Are there privacy benefits to Base64 encoding locally?

Yes, and they are significant. WikiPlus Image to Base64 runs entirely in your browser using the FileReader API to read the file and the btoa function to perform the encoding. The image content never reaches WikiPlus servers, never touches any third-party API, and is never transmitted in any network request. The encoding process is purely local: your file is read into browser memory as a binary buffer, encoded to a Base64 string in memory, and the resulting string is displayed in the output panel for you to copy. The data remains in your browser tab until you close it, at which point it is released from memory with no persistent copy anywhere outside your device. This matters for categories of images developers commonly encode for technical work. Confidential product mockups and unreleased screenshots need to be embedded in prototype applications before launch. Security audit reports contain screenshots of vulnerability findings that must not be uploaded to external services. Compliance documentation may include ID images or biometric data subject to GDPR, HIPAA, or CCPA restrictions prohibiting third-party cloud processing without explicit consent.
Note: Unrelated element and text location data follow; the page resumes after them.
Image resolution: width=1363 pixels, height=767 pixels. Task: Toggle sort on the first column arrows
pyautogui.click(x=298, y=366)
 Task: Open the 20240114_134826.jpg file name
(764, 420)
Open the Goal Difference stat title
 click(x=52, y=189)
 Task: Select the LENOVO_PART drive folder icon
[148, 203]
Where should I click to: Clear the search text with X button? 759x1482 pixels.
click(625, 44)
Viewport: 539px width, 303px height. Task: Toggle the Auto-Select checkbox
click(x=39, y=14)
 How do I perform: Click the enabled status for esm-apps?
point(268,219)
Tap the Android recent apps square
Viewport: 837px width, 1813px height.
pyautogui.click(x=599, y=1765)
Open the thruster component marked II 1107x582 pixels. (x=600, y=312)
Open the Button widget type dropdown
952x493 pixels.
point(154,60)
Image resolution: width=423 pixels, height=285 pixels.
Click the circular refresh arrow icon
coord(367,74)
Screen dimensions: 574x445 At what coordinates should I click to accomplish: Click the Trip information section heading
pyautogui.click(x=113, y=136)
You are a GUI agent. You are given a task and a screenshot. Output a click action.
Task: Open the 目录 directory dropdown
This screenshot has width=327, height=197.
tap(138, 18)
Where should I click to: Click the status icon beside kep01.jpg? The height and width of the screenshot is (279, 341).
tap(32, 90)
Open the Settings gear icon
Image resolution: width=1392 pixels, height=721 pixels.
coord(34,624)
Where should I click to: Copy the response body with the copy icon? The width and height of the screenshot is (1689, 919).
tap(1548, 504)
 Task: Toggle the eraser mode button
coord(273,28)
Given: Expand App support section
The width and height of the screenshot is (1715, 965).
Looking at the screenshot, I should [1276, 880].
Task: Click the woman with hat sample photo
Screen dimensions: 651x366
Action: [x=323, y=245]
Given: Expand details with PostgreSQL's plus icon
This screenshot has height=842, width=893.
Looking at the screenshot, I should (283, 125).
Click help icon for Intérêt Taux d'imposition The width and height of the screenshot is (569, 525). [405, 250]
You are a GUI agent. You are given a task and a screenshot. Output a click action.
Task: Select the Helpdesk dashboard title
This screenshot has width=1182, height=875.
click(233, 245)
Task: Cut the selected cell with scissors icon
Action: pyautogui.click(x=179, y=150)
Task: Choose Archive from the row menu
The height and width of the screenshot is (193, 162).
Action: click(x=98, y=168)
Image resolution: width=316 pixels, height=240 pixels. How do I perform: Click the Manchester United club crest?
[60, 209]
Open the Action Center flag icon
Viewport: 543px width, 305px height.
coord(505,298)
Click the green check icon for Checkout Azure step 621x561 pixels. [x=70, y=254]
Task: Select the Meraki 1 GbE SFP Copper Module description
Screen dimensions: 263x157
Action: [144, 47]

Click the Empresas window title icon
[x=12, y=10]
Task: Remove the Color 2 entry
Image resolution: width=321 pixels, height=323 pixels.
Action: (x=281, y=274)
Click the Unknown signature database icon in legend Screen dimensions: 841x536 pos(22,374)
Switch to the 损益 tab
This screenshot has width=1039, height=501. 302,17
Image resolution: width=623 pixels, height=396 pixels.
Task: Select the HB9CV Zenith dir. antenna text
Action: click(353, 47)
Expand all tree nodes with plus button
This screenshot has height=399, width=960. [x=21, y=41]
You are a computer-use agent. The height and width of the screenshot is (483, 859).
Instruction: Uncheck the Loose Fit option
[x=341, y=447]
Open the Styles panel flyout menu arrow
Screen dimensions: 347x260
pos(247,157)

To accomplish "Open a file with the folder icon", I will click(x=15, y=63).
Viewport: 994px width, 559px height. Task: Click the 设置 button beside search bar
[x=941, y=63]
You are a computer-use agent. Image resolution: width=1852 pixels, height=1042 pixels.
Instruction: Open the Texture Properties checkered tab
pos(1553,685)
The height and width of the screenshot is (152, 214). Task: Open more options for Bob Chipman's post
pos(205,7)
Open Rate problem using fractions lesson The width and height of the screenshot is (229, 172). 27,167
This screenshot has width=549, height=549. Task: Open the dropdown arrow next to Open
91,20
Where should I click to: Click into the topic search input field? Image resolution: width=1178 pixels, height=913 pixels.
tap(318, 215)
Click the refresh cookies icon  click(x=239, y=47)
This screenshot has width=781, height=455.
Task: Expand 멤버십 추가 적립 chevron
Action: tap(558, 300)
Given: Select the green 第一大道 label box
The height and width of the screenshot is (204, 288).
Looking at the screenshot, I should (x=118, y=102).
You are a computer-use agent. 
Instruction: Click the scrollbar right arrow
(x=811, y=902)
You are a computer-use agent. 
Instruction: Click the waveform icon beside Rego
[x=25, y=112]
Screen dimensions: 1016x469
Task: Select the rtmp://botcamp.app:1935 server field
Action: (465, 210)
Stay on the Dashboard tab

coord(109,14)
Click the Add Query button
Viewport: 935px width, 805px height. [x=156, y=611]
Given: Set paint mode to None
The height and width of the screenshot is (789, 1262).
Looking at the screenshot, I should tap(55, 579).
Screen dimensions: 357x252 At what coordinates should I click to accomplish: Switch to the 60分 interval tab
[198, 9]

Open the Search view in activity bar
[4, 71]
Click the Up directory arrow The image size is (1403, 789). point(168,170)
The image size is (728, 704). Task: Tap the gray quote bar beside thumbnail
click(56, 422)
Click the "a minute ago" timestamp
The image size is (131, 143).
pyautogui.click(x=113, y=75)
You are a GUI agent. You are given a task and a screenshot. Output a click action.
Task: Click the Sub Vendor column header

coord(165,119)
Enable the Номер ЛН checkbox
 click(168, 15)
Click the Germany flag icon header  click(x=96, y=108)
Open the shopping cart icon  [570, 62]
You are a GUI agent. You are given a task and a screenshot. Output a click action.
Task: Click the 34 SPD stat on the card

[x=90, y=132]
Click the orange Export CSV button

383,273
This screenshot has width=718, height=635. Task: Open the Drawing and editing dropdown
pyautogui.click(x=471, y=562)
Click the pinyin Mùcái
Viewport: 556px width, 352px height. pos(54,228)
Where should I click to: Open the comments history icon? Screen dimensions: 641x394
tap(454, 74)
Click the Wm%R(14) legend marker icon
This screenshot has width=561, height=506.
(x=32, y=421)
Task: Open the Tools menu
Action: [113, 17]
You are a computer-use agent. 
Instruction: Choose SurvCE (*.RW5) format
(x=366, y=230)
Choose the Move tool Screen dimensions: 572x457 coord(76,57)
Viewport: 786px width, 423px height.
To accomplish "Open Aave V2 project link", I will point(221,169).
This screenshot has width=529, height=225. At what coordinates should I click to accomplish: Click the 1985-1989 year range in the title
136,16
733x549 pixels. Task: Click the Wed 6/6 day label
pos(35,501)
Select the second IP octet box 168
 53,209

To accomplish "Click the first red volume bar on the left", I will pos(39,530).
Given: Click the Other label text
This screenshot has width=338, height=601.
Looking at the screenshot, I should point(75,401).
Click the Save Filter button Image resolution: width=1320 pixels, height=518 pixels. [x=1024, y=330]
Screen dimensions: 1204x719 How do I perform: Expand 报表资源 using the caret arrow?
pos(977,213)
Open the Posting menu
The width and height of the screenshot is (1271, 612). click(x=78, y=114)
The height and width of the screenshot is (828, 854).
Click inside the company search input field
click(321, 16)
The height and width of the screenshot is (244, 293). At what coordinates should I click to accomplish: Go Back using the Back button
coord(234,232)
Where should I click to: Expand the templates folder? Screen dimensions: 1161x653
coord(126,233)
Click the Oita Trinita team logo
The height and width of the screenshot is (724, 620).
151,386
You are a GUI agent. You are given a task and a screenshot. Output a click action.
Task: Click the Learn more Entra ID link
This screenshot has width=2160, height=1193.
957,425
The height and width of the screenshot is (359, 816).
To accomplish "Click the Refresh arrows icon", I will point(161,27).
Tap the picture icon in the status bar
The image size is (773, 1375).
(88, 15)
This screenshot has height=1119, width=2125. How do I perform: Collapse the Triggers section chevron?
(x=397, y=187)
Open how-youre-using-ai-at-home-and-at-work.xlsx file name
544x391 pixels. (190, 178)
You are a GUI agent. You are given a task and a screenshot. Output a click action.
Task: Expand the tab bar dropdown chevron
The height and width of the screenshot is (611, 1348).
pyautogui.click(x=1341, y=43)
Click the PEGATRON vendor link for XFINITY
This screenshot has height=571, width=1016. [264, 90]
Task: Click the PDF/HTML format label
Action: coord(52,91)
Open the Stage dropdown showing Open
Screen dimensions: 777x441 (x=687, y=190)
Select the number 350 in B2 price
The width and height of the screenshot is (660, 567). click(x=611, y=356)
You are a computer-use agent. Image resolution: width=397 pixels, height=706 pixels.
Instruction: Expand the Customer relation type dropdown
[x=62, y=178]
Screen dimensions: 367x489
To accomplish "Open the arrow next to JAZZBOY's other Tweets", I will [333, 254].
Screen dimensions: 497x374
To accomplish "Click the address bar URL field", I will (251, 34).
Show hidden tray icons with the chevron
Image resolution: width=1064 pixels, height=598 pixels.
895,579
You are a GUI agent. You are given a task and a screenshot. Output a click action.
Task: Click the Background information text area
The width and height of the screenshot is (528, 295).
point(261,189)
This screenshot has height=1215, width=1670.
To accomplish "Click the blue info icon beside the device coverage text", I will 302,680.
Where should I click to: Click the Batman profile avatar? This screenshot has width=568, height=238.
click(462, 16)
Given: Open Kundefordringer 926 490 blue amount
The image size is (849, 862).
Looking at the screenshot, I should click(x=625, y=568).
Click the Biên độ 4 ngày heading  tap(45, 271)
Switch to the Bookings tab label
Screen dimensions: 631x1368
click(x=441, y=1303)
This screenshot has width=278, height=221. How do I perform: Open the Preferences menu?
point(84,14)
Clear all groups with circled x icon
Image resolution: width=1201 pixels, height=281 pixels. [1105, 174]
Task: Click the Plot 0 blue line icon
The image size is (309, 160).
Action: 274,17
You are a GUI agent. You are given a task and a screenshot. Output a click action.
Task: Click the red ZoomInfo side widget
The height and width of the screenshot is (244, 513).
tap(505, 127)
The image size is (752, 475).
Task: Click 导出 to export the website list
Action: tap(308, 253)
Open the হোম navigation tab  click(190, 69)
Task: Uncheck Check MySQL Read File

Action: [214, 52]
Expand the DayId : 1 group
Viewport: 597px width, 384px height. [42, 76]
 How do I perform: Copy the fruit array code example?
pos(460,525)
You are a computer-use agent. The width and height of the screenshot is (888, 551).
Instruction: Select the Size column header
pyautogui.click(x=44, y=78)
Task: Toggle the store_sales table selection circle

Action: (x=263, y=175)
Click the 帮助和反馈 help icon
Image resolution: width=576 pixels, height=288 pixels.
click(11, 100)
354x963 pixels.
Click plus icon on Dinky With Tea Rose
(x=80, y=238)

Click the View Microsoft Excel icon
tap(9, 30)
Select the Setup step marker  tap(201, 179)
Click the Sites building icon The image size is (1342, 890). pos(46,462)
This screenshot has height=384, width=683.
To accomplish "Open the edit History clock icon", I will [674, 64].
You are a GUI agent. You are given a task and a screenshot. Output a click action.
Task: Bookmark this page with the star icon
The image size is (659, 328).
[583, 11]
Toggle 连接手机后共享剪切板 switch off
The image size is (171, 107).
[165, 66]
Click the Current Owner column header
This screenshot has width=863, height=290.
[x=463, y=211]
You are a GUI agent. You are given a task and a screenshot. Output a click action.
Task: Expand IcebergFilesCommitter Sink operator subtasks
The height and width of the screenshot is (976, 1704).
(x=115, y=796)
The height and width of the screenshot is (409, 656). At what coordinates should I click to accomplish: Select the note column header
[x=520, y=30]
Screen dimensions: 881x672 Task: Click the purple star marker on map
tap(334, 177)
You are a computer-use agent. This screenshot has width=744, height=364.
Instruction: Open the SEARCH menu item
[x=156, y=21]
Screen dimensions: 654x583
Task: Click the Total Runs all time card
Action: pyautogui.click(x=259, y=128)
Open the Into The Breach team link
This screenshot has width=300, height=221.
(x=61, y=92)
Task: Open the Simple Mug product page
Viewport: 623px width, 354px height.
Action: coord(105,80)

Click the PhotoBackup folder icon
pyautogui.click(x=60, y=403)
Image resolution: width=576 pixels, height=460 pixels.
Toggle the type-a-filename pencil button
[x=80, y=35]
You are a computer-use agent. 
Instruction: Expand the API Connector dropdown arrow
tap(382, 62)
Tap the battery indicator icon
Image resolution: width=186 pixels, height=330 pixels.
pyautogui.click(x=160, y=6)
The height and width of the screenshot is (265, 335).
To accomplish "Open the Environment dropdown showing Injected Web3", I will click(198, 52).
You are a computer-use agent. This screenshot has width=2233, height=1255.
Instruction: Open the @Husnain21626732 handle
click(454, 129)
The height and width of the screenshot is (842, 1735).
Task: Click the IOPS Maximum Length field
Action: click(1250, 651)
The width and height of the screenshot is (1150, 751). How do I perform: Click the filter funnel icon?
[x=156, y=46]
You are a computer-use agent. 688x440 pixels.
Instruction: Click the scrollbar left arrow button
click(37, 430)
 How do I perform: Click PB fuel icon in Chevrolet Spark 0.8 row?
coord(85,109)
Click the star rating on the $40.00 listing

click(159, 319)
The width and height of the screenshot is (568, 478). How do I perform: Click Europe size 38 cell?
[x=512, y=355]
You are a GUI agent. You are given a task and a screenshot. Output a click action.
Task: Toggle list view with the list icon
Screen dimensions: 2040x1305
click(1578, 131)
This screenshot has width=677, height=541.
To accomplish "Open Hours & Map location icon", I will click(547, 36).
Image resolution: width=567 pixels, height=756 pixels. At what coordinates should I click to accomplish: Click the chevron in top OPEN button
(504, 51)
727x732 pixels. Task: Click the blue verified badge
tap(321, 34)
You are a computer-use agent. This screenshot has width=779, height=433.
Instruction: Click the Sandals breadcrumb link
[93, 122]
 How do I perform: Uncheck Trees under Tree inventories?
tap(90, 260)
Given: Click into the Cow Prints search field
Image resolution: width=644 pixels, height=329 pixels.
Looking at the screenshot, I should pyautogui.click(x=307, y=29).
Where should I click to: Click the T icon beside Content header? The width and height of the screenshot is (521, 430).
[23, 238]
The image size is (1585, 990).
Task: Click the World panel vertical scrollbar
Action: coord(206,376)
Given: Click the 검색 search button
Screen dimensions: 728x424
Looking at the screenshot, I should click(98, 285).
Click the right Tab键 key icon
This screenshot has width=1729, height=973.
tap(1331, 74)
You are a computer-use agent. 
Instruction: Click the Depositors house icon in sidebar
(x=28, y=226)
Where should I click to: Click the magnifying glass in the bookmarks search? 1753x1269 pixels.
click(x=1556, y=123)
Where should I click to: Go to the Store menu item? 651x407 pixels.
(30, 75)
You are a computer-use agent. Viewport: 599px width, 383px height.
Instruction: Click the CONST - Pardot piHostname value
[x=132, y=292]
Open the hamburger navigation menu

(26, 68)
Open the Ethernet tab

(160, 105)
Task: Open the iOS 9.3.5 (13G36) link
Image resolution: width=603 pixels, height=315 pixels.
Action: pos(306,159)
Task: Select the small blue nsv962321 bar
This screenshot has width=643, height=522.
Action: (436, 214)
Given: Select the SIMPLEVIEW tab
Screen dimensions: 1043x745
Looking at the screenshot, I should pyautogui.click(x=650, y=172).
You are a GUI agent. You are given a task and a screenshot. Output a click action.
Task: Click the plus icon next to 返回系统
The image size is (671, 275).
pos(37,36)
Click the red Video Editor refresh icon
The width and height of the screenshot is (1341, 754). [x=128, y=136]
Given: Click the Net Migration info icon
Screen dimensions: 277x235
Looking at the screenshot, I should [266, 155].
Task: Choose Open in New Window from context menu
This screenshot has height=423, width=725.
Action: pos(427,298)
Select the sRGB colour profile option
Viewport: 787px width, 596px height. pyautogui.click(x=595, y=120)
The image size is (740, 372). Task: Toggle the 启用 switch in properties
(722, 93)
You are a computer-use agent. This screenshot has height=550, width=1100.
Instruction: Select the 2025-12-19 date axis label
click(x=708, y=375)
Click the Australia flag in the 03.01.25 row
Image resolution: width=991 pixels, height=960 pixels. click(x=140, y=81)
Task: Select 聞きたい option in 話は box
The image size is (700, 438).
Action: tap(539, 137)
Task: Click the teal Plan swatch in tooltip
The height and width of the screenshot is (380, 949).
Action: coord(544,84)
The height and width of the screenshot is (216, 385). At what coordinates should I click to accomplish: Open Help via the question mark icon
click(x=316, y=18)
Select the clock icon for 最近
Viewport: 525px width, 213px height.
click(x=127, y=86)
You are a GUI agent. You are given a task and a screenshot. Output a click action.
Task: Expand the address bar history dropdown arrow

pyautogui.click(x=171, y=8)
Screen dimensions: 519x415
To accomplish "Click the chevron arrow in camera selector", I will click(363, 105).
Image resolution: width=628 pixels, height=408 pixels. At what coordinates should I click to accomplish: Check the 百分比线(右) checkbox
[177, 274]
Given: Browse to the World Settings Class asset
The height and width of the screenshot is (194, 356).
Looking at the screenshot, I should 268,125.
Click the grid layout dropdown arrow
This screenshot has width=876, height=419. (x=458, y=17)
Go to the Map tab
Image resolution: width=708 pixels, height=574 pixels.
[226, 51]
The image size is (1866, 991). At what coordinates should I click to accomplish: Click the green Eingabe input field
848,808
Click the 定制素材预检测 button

Internal tools contain screenshots of financial dashboards or HR systems that fall under data governance policies prohibiting cloud transmission. Server-side Base64 encoding tools receive and process your image bytes on infrastructure you do not control — log files and analytics systems on those servers may capture image metadata or content. With WikiPlus, the encoding never leaves your machine.